▶ [DATA SECTION]
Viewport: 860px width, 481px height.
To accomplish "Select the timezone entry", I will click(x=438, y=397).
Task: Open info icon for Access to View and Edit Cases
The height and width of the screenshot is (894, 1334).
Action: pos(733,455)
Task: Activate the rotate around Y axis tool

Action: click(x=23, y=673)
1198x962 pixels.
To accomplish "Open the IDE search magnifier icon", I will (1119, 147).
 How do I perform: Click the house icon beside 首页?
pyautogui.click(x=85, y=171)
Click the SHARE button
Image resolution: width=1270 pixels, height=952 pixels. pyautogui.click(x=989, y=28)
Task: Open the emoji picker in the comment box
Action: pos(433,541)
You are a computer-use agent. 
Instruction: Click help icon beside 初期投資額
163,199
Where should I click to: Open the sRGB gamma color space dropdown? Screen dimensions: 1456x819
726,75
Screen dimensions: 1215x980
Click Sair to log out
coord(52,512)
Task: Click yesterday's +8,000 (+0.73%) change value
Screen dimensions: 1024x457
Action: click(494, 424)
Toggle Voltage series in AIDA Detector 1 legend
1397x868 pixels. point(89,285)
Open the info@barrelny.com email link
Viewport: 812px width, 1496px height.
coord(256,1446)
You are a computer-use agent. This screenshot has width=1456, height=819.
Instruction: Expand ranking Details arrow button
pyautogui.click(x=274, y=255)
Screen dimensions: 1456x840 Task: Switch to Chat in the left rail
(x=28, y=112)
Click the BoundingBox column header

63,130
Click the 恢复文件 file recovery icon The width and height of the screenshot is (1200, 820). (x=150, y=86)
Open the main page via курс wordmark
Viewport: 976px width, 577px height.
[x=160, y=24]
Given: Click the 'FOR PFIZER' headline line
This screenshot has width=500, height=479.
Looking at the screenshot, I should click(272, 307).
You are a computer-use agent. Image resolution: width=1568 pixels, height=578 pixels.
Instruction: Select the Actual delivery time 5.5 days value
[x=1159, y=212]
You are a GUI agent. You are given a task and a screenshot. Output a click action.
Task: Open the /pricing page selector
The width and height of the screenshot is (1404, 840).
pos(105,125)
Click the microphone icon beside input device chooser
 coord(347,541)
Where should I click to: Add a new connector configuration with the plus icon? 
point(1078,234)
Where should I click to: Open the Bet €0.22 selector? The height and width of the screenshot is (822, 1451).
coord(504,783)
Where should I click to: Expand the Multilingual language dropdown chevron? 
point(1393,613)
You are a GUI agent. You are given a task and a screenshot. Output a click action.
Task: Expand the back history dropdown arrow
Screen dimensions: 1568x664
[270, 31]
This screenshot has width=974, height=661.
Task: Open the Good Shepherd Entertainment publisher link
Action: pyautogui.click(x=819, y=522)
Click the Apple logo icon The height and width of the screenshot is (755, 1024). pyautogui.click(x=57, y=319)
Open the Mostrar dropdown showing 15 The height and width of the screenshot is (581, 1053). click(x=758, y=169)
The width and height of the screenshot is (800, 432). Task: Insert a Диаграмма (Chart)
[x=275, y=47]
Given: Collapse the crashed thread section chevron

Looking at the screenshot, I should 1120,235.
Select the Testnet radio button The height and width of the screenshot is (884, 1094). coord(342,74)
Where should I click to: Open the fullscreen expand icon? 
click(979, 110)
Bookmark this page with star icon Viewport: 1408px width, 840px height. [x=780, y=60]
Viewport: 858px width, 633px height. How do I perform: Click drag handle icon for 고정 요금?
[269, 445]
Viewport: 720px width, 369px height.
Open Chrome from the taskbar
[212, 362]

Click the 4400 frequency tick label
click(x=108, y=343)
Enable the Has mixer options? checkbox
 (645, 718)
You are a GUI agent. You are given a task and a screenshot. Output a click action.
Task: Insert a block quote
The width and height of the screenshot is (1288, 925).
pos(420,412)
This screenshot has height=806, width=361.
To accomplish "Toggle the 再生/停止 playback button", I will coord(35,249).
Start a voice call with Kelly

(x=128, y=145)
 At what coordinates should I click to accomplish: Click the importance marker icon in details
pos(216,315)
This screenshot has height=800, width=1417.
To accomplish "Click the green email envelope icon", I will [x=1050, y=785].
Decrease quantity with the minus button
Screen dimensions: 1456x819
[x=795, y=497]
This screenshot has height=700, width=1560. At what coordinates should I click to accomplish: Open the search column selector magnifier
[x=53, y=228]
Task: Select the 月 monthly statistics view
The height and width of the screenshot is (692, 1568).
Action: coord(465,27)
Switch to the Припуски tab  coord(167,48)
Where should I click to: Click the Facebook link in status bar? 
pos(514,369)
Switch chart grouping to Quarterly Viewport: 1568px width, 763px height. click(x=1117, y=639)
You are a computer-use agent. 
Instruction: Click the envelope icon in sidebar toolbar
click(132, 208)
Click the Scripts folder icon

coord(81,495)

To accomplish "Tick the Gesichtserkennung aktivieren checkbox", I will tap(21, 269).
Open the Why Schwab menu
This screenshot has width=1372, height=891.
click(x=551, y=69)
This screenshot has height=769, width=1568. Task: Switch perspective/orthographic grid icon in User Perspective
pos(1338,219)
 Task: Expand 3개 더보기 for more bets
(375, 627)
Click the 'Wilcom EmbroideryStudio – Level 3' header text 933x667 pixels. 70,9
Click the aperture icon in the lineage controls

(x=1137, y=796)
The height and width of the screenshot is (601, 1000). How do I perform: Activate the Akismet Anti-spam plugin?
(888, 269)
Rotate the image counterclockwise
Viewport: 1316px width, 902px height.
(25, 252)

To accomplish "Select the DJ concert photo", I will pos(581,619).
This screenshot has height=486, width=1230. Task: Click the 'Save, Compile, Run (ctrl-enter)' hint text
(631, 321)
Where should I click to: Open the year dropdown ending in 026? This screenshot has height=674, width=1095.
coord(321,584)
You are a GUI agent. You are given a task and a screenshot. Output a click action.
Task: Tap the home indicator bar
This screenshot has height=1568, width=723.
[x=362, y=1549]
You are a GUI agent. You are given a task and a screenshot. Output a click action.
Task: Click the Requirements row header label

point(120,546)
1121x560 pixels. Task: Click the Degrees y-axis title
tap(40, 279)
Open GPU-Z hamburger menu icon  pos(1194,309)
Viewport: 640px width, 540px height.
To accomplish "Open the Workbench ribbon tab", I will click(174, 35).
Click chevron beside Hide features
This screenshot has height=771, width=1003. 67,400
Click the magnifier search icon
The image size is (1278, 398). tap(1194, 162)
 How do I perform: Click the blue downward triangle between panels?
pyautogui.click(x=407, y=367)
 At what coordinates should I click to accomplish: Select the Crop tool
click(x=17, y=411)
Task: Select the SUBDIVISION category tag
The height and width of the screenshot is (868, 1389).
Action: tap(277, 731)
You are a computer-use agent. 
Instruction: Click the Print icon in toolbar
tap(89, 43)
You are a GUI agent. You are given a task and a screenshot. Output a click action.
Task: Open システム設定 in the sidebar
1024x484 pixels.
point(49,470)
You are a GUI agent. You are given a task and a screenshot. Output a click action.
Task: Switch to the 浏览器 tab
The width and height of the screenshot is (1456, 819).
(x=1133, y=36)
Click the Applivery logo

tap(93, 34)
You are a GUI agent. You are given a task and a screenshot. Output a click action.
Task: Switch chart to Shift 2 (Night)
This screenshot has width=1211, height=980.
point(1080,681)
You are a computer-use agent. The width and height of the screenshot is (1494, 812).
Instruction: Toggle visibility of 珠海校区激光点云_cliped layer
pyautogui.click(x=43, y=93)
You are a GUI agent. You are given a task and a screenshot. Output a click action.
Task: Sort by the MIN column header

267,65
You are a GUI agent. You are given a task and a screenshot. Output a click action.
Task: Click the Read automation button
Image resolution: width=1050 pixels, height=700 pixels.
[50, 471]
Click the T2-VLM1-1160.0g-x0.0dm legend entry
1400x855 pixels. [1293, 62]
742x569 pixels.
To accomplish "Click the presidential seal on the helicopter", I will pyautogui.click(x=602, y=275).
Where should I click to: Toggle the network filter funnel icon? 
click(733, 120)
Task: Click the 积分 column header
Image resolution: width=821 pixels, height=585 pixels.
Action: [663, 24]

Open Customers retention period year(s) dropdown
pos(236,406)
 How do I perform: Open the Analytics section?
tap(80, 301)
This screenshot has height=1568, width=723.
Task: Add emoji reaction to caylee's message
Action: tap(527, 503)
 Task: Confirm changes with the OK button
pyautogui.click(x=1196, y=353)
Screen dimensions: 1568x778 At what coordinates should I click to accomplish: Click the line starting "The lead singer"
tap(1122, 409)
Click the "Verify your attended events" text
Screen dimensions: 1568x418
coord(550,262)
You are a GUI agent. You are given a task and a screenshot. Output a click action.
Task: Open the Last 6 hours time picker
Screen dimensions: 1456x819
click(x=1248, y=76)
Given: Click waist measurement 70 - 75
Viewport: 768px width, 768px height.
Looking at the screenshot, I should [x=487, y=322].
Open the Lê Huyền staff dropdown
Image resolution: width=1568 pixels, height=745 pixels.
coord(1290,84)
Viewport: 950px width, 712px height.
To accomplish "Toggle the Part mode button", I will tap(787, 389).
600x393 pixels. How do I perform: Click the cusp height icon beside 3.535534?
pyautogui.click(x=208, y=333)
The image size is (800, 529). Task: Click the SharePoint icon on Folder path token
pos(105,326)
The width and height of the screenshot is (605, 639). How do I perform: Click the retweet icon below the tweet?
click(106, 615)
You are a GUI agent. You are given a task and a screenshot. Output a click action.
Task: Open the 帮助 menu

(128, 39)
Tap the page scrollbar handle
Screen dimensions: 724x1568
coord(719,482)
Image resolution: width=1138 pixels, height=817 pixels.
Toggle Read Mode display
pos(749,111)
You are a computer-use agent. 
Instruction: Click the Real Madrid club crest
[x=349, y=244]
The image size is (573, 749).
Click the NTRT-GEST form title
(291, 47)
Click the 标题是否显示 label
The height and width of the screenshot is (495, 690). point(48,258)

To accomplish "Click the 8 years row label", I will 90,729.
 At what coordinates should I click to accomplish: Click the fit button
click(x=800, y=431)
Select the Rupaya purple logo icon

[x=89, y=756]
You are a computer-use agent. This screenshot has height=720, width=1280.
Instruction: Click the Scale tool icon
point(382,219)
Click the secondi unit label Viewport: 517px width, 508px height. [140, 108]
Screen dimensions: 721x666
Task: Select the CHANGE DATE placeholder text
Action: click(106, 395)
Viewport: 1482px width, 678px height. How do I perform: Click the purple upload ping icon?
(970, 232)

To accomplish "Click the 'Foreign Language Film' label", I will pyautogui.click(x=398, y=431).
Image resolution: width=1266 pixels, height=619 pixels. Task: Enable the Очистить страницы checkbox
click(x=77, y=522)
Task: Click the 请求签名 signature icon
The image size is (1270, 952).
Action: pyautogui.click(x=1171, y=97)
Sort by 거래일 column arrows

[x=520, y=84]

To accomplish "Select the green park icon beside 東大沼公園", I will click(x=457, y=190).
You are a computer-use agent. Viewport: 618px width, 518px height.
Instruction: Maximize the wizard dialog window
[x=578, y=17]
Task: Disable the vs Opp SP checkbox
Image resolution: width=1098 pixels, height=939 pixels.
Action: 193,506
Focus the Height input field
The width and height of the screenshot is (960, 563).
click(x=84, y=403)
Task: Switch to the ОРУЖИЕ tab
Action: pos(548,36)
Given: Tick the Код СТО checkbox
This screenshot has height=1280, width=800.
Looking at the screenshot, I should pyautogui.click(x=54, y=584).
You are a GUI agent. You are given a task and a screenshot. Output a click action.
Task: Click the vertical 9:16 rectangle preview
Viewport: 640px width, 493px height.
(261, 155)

▶ [PROMPT]
Can you rename "timezone entry" to "time zone option" and give again the records from their start through the line that contains "Action: click(x=23, y=673)", leaving everything else unchanged?

▶ [TASK RESULT]
Viewport: 860px width, 481px height.
To accomplish "Select the time zone option", I will click(x=438, y=397).
Task: Open info icon for Access to View and Edit Cases
The height and width of the screenshot is (894, 1334).
Action: pos(733,455)
Task: Activate the rotate around Y axis tool

Action: click(x=23, y=673)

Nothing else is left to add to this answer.